We wrocławskim sądzie od dwóch tygodni leży akt oskarżenia przeciwko kobietom, które przez kilka lat trudniły się "dostarczaniem" bogatym zagranicznym biznesmenom polskich modelek. Świadczyły one usługi seksualne podczas wyjazdów, w ekskluzywnych europejskich kurortach, na jachtach; część z nich trafiła również do domów publicznych na Majorce.
Dwie oskarżone to Joanna i Danuta B. - córka i była żona znanego polskiego muzyka rockowego. Od 2000 roku prowadziły one "agencję modelek", która w 2006 roku wpadła w kłopoty finansowe. Wtedy kobiety wpadły na pomysł, żeby stręczyć dziewczyny bogatym biznesmenom. Jak informuje Gazeta Wyborcza, za każde takie spotkanie inkasowały kilkaset złotych, modelka - co najmniej tysiąc.

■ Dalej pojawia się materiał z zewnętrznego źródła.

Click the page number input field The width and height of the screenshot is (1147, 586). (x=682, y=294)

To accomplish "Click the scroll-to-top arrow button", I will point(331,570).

Jednak, jak się dowiadujemy, największe sumy Joanna B. zarabiała na dostarczaniu kobiet "znanemu polskiemu piosenkarzowi".
Zeznał, że przez kilka lat umówiła go z co najmniej setką dziewczyn, za co zapłacił jej w sumie kilkadziesiąt tysięcy złotych - relacjonuje GW. Dziewczyny dostawały od niego od 1,5 tysiąca do 2 tysięcy złotych za godzinę.
Przypomnijmy, że to nie pierwsza sprawa Joanny B. W 2004 roku została skazana za spowodowanie wypadku pod wpływem alkoholu. Dostała wtedy karę sześciu miesięcy więzienia w zawieszeniu. W 2009 roku media donosiły o jej udziale w szajce stręczycieli. Jak widać, biznes nieźle się od tego czasu rozwinął.
Gratulujemy mamie, tacie i całej rodzinie.